Detalló que en el refugio las sobrevivientes pasan su dolor “con un grupo de personas que ama, aconseja y consuela” para “tener la oportunidad de volver a cantar, reír, jugar y soñar”. “Ellas tienen que ser agradecidas por ese niño que va a nacer porque, lejos de ser el recuerdo del dolor, va a ser un sello de esperanza”, sostuvo la parlamentaria.
Añadió que no pueden ver al niño “como una maldición”, aun cuando ese embarazo sea consecuencia directa de una agresión sexual. De acuerdo con lo dicho por la propia parlamentaria, algunas menores llegan hasta este lugar derivadas por el Ministerio de la Mujer y Poblaciones Vulnerables, así como por juzgados de familia.
“El Ministerio de la Mujer (MIMP) y el Juzgado de Familia nos las envían y nosotros tenemos todo el proceso de sanidad emocional, física, de estas niñas. Ninguna de las niñas que han dado a luz se arrepiente, porque la víctima de todo este cuadro de dolor es el bebe. El es el único que tiene pena de muerte y el resto no”, señaló.
Luego de las críticas, la legisladora publicó un comunicado donde rechaza los cuestionamientos contra el albergue y asegura que se ha difundido información errónea acerca de su funcionamiento. Manifestó que el refugio atiende a adolescentes embarazadas, ultrajadas y mamás con sus bebes, en extrema pobreza, y que su labor no reemplaza al Estado, sino que realiza un apoyo complementario.
Aseveró que el lugar cumple un rol social sin invadir competencias públicas. “Son atendidas en un claro espíritu de apoyo complementario al Estado, sin sustituir ni interferir en las competencias que la ley le asigna”, señaló.
En tanto, Jáuregui sostuvo que más de una ministra de la Mujer acudió al CAR para “constatar la calidad, idoneidad, pertinencia y excelencia de los servicios integrales que allí se brindan”. Agregó de que se trata de un albergue “modelo”. “Ha sido visitado en diversas oportunidades por ministras de la Mujer y Poblaciones Vulnerables, quienes han podido constatar directamente la calidad, idoneidad, pertinencia y excelencia de los servicios”, sostuvo.
MIMP se pronuncia
A través de una publicación en sus redes, el Ministerio de la Mujer y Poblaciones Vulnerables se pronunció sobre las contrataciones que lleva a cabo para tercerizar el apoyo de albergues y refugios para personas vulnerables.

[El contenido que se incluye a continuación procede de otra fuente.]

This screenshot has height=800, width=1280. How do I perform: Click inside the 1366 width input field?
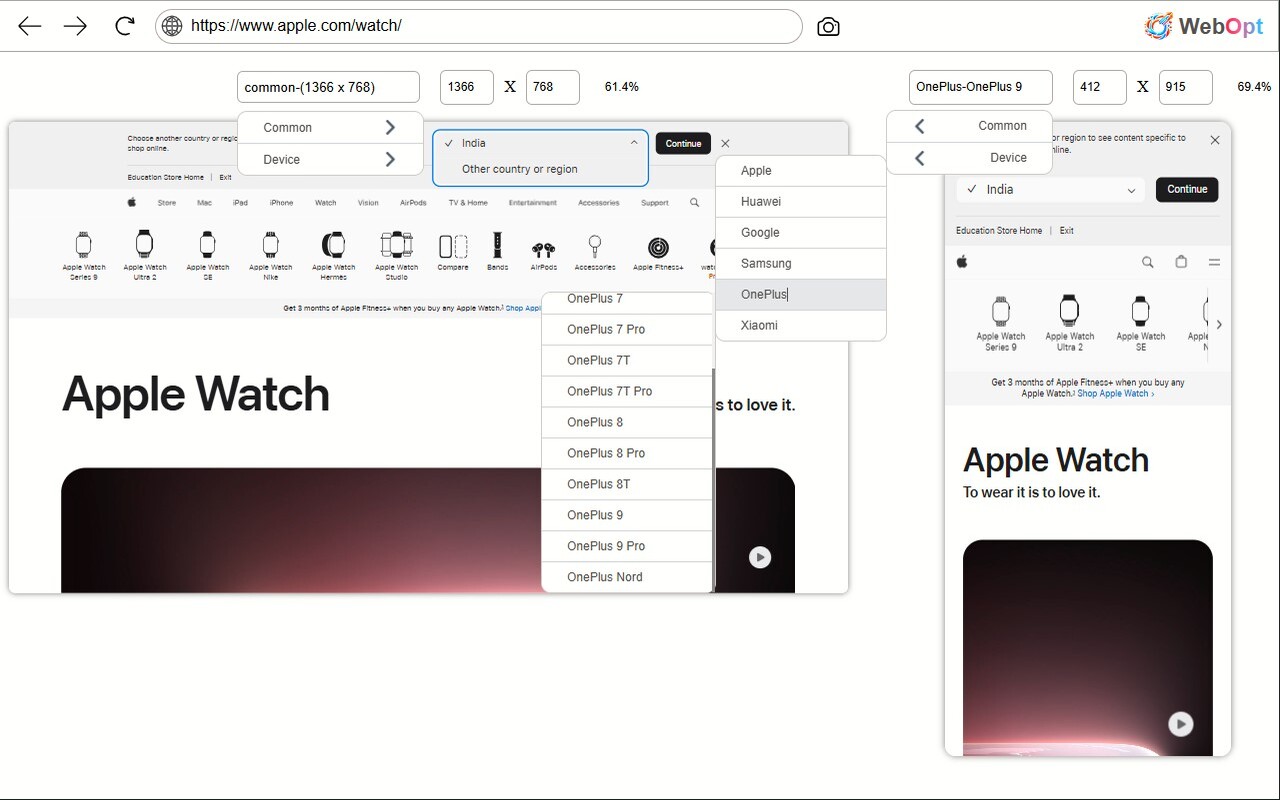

Indicó que “todos los procesos de contratación se realizan conforme a la Ley General de Contrataciones Públicas y normativa conexa“.
Agregó que las ordenes de servicio son prestaciones de carácter temporal y se tramitan siguiendo los procedimientos establecidos.
“La afiliación política no constituye un criterio de evaluación ni un impedimento legal para la prestación de servicios en el Estado. La gestión del MIMP es técnica, profesional y absolutamente ajena a cualquier forma de proselitismo político”, manifestó.
Por otro lado, el partido político Renovación Popular también se pronunció sobre lo sucedido. Subrayó que es un partido que defiende la vida, la familia y la dignidad inherente de todo ser humano, sobre todo de los más vulnerables. En ese sentido precisó que no comparte ni avala lo ocurrido en “un evento organizado por una congregación, donde se expuso de manera indebida a niñas provenientes de un albergue“.
Destacó que lo acontecido no representa los valores ni la línea del partido. “La protección de la niñez implica respeto, cuidado y responsabilidad. Bajo ninguna circunstancia el sufrimiento de menores puede ser utilizado con fines políticos, simbólicos o de exposición pública», señaló.
Asimismo, Renovación Popular sostuvo que lamenta profundamente el daño ocasionado y pidió las disculpas correspondientes pese a aclarar que el evento ni lo que allí sucedió fue promovido ni autorizado la agrupación.